SCOTT DOW -
"Complacency is the enemy of success, and it's a very worthy adversary!
- It sneaks up on you, because it's easy to hide.
- It spreads quickly, because it's contagious.
- And when you bring it up, people get defensive.
So you've got to look for complacent behavior, nip it in the bud and expect some pushback when you do.
But remember, complacency doesn't mean disengagement. In fact, complacency hides behind hard work and ambition.
Complacent employees enjoy success. They like the status quo and they want things to stay the same. So successful people keep doing what they've been doing, which includes hard work. And success wets their appetite for more success, so they're still ambitious. And it's hard to warn ambitious, hardworking people about complacency. But here are some signs of complacency you can look for...
The signs that are otherwise easy to miss.
- People become resistant to change and risk averse because the status quo is worked and if it ain't broke, don't fix it mentality. That's complacency.
- There's groupthink because nobody wants to rock the boat. So they rationalize decisions to keep the peace. That's complacency.
- It's easy to procrastinate and be indecisive because you've got the luxury of time. So paralysis by analysis sets in. That's complacency.
- There's more bureaucracy too, because we want to control and replicate success. That's complacency too.
- Then accountability gets fuzzy. There's an old saying "Success has many parents, but failure is an orphan.", and that's why shared success tends to water down accountability. And that's complacency.
So how do you fight complacency?
- You've got to fight overconfidence because it's the oxygen that fuels complacency. So when times are good, you want to promote humility, gratitude, curiosity, open mindedness and agility.
- You've got to explain what complacency looks like, warn against it, and whenever you see it, spray it with disinfectant.
- Attack groupthink. Promote diversity. Embrace your contrarians, encourage debate and be the devil's advocate.

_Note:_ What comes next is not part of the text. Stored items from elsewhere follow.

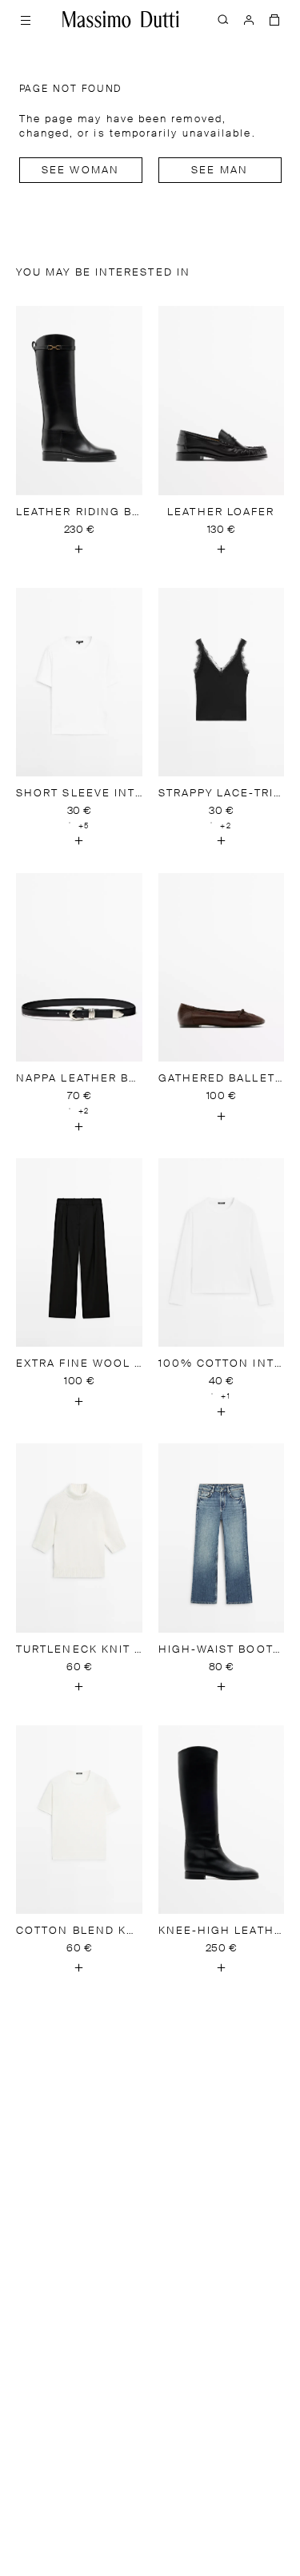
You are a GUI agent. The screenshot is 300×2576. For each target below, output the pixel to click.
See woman (80, 170)
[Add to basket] (79, 549)
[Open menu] (25, 19)
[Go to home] (121, 19)
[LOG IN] (248, 19)
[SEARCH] (223, 19)
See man (219, 170)
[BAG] (274, 19)
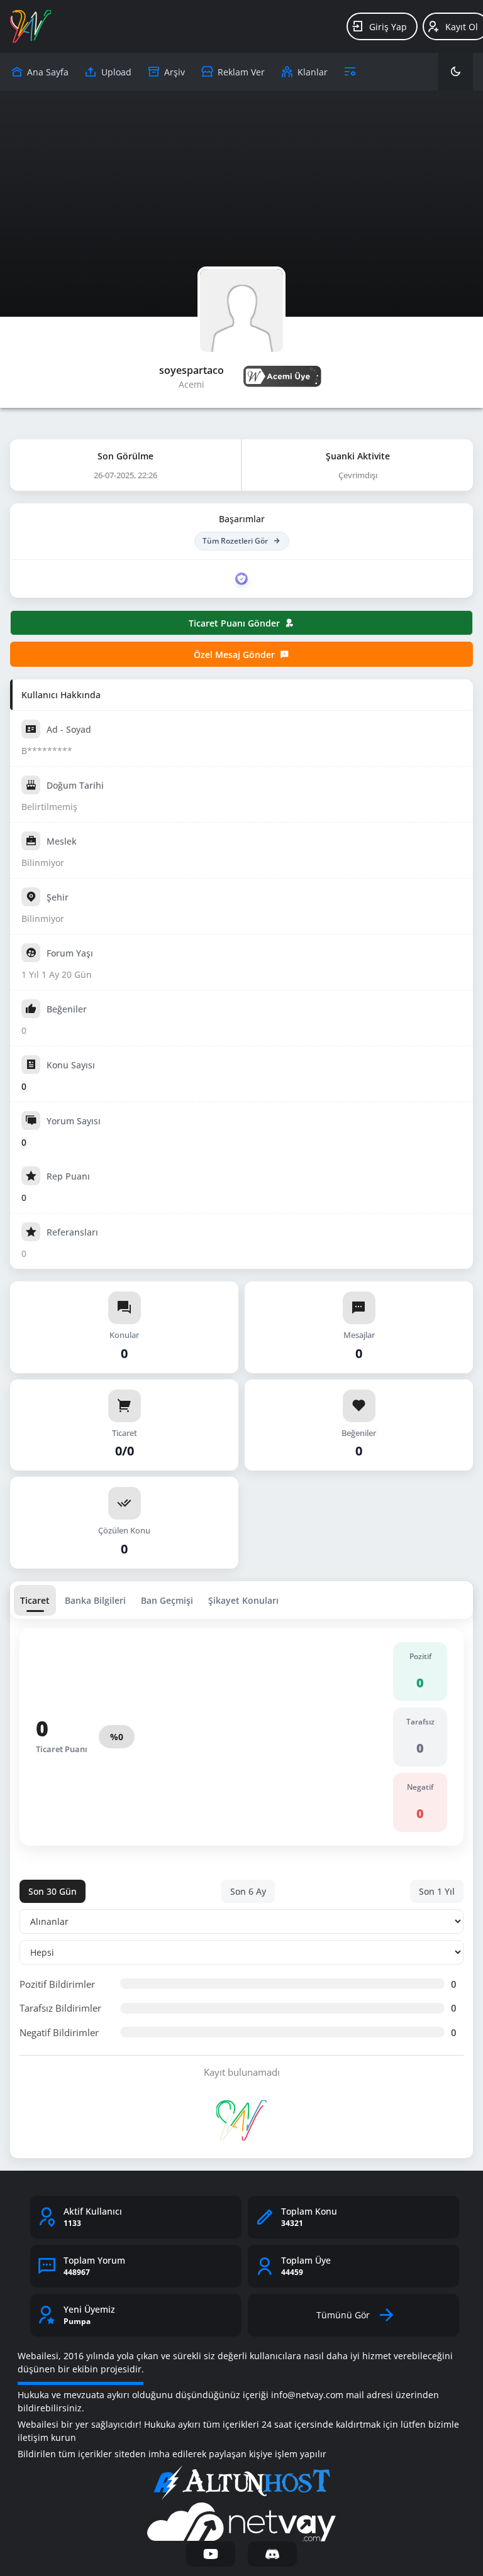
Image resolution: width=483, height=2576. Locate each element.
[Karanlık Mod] (455, 71)
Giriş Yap (388, 27)
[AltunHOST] (241, 2483)
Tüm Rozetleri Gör (235, 540)
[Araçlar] (350, 71)
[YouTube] (210, 2554)
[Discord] (272, 2554)
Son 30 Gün (52, 1891)
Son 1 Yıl (437, 1891)
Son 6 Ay (248, 1891)
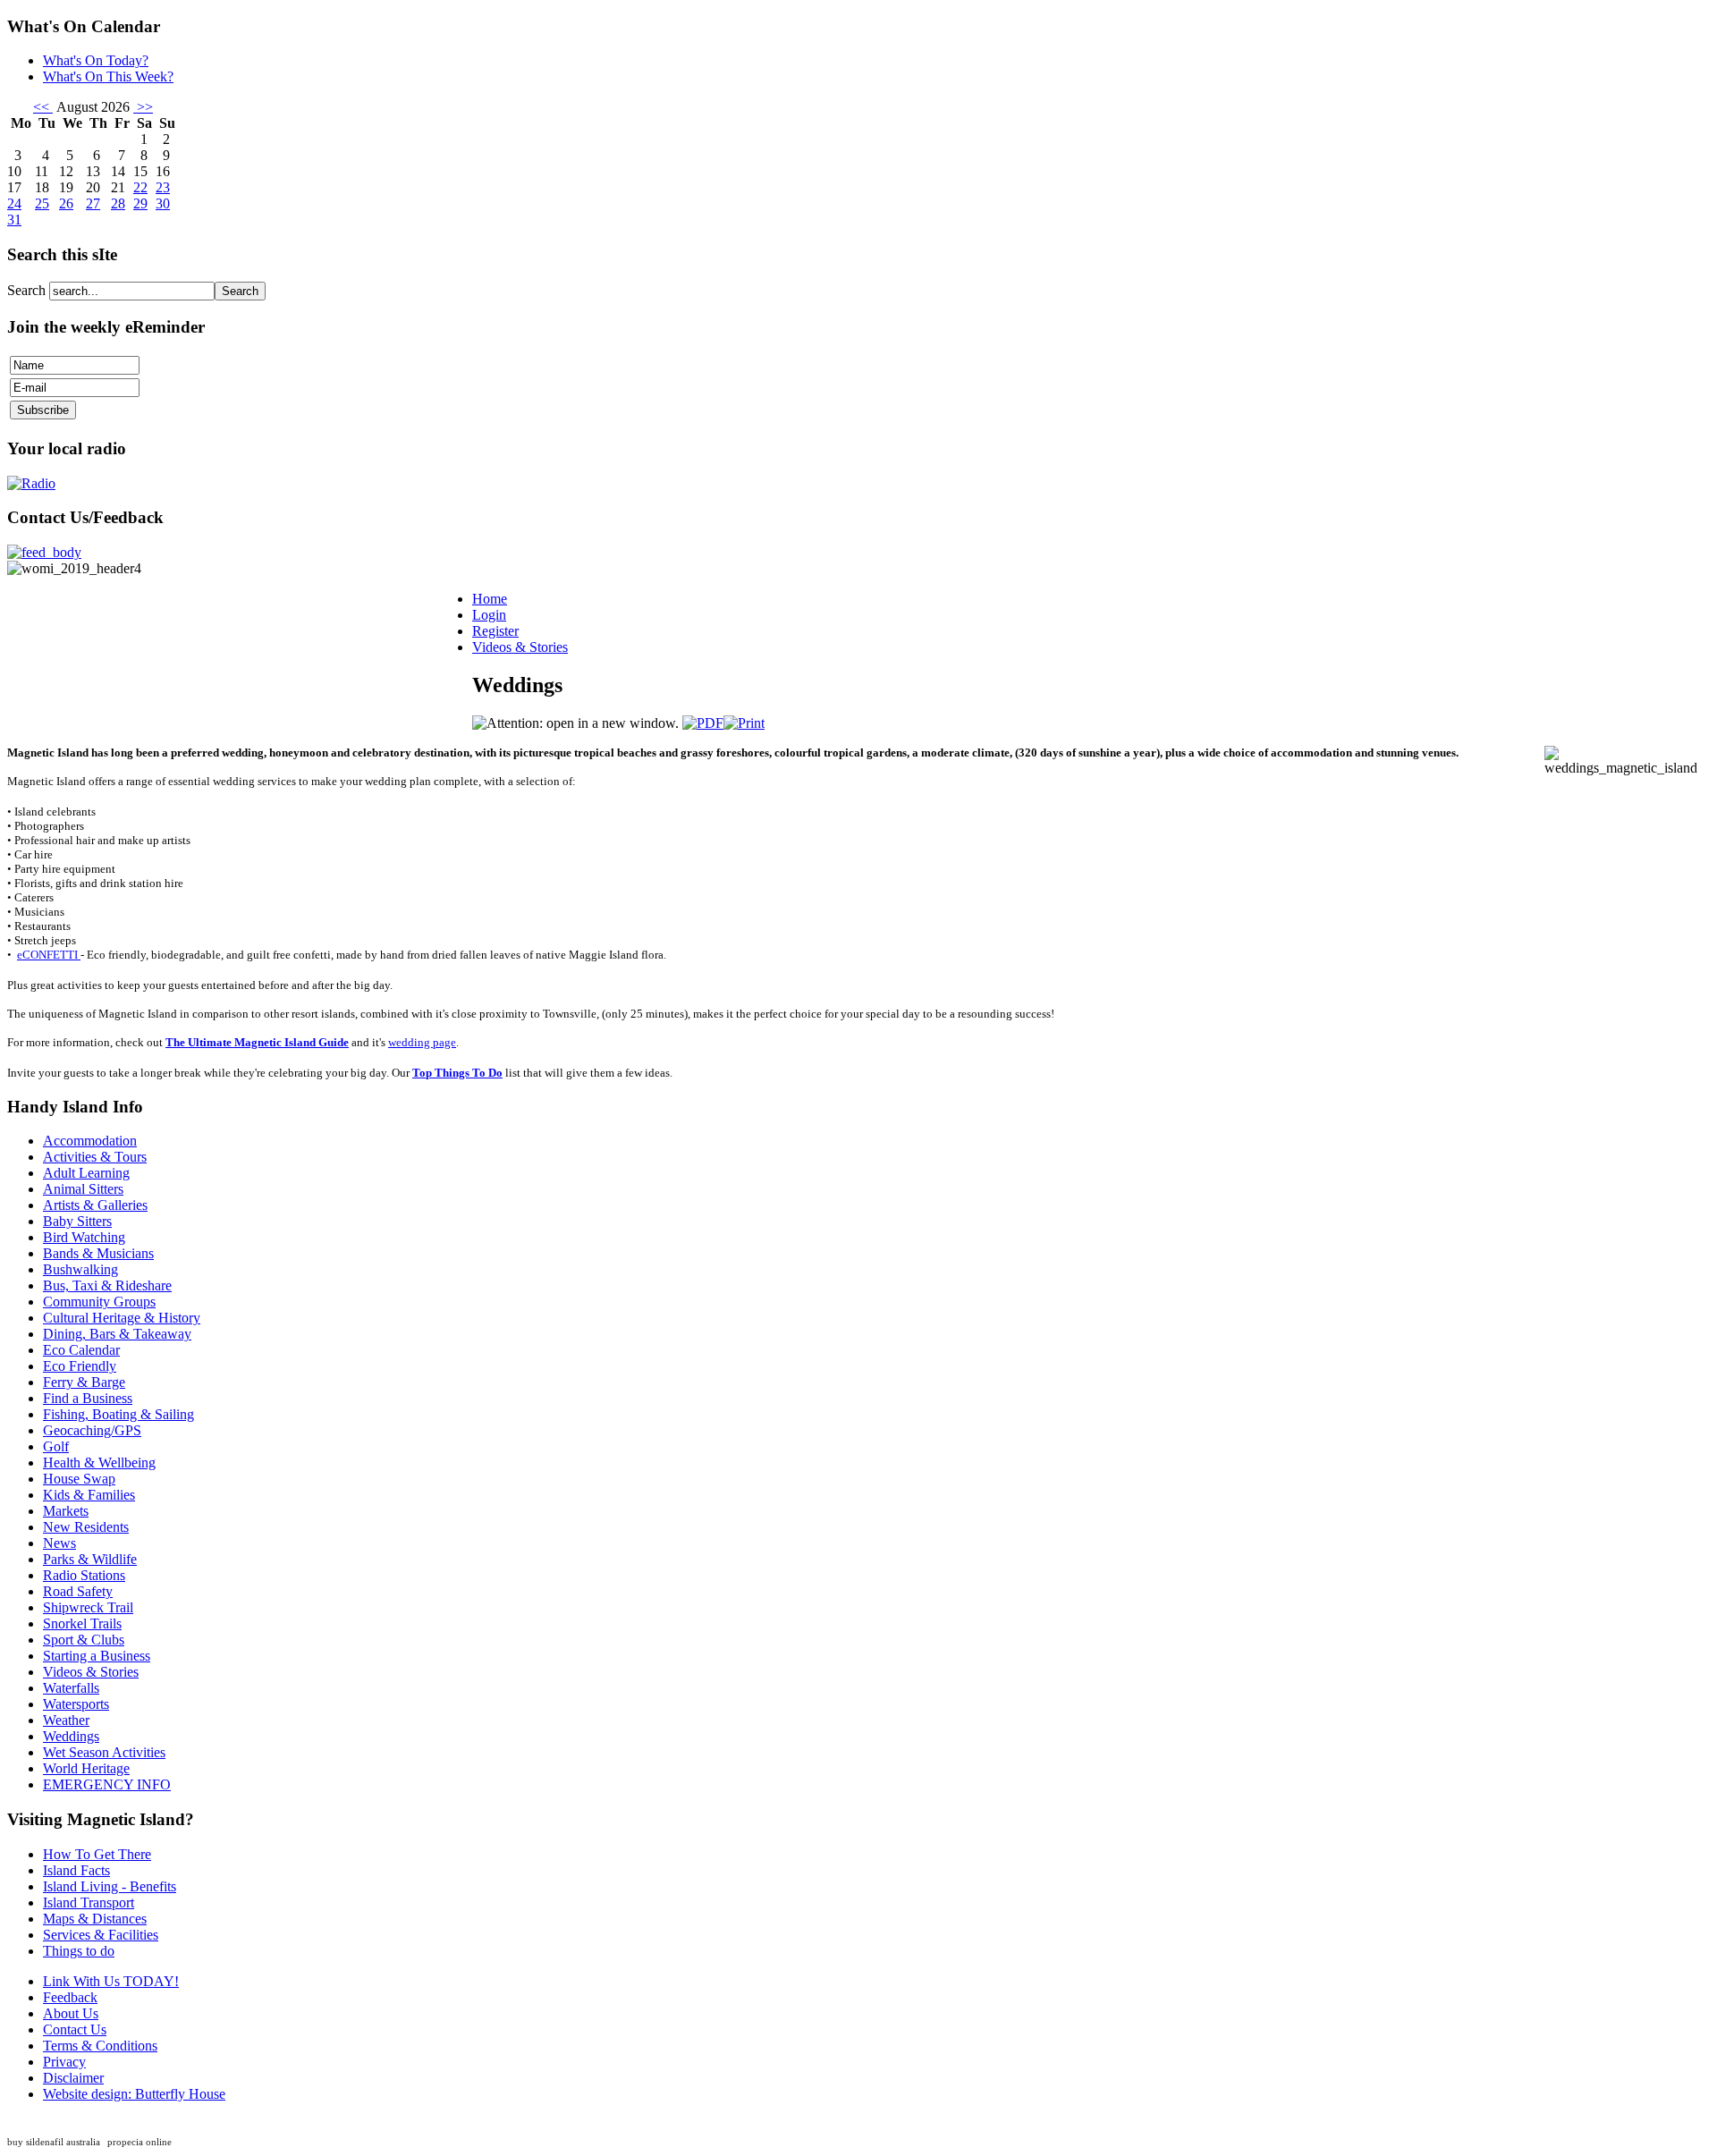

- Don't allow people to get comfortable. Focus on continuous improvement and use process goals to track daily and weekly progress.
- Caution against the status quo. Track your progress and celebrate change.
- Encourage trial and error. Celebrate the struggle. Promote resilience and grit and leverage your setbacks as learning opportunities.
- Limit the bureaucracy, push empowerment down the organization. Give people the right tools and hold them accountable.
Remember, people have a natural affinity for the status quo, especially when times are good.
But Andy Grove, the former CEO of intel, said, "Success breeds complacency, complacency breeds failure. And only the paranoid survive."
So don't fear success. Fear complacency."